◆ Document excerpt:

================

THE first question that presents itself in this inquiry is, the usual name of the collective revelation of God of which the Old Testament does but form a part. The common designation of the whole of sacred Scripture is The Bible,' a name derived from ecclesiastical Latin, and meaning The Book.' Plumptre says, Mediaeval Latin mistook the neuter plural [Biblia] for a feminine singular,' which appears to have been first used in the thirteenth century. The first portion of this, with which we are now concerned, regularly called The Old Testament,' we find in the interval between the close of the Hebrew Canon and the Birth of Christ described by The Law, and the Prophets, and the rest of the Books' (Prologue to Ecclesiasticus or Book of Jesus son of Sirach).
In the inspired Gospels and Epistles of the New Testament it is spoken of as follows:—
1. The Scriptures' (Matt. 22:29). The singular is applied only to single passages: cf. 2 Peter 1:20. Observe that the embodiment in writing of the Word of God is alluded to by this name. We moderns use it in a printed form, and are apt to forget the origin of a title so familiar to us.
2. The Law, the Prophets, and the Psalms '(Luke 24:44).
3. 'Holy Scriptures' (Rom. 1:2).
4. ' Sacred Letters' (2 Tim. 3:15).
In the early Church of the East we meet with it under the names of—
`The Old Covenant' (cf. 2 Cor. 23:4).
Books of the Old Covenant.'
`Ancient Scripture.'
The Old Testament (or Instrument).'
§2. Of What the Old Testament Consists.

================

◆ Your goal:
Using the passage on names for the Old Testament, decide whether each statement agrees with it. Answer yes or no, and quote the deciding words.
(a) The name "The Bible" comes from ecclesiastical Latin and means "The Book."
(b) In the New Testament, the singular "Scripture" is used for the whole collection.
(c) The name appears to have first been used in the twelfth century.

◆ Given information:

================

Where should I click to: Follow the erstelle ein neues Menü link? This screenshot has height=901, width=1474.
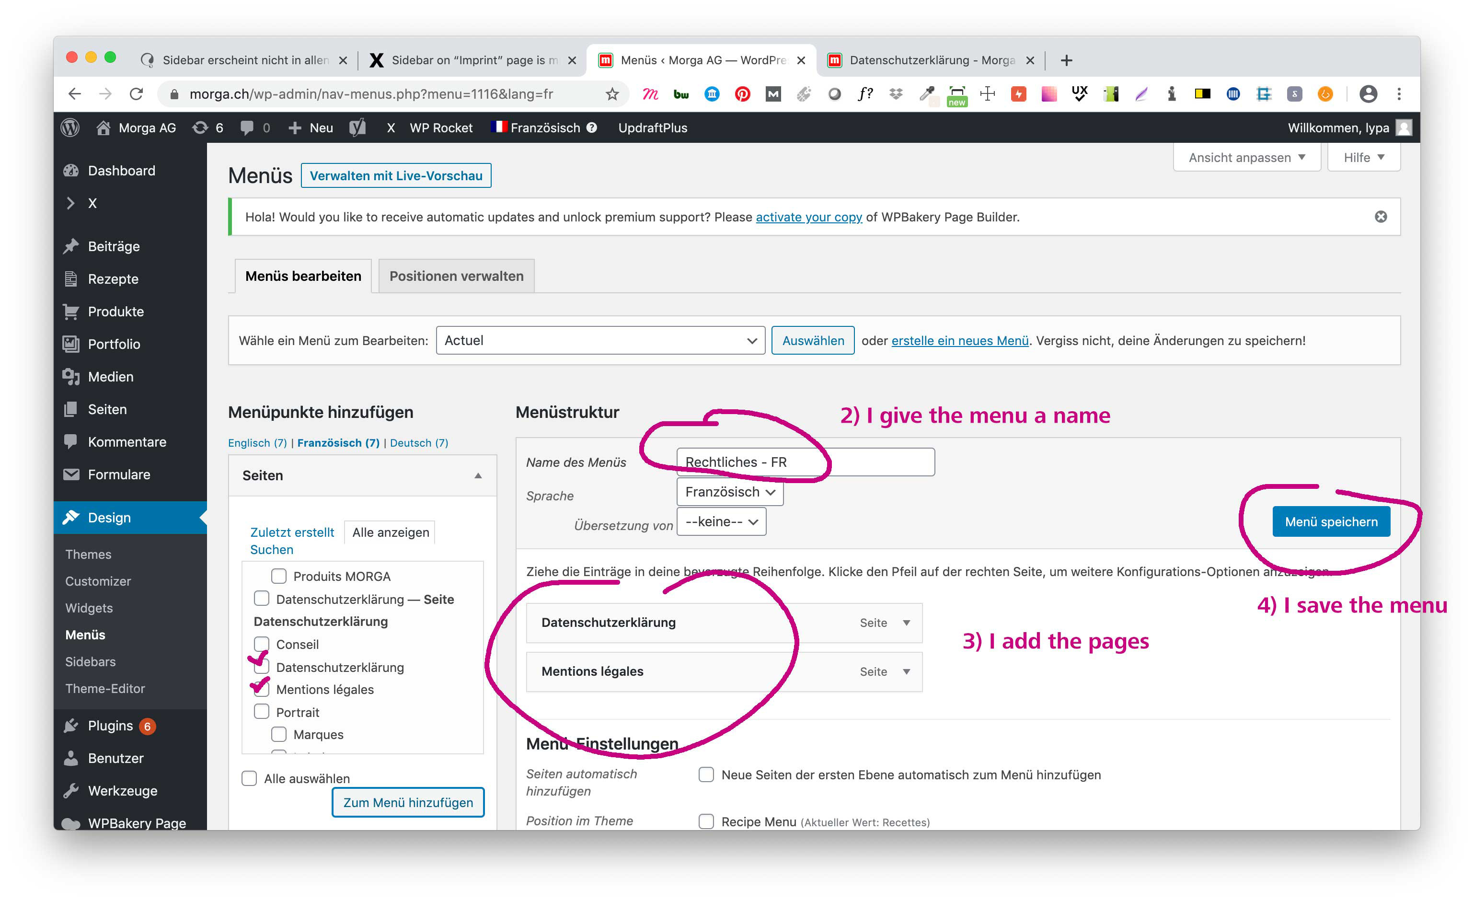point(960,340)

================

◆ Result for this exercise:
(a) Yes: "a name derived from ecclesiastical Latin, and meaning The Book"
(b) No: "The singular is applied only to single passages"
(c) No: "which appears to have been first used in the thirteenth century"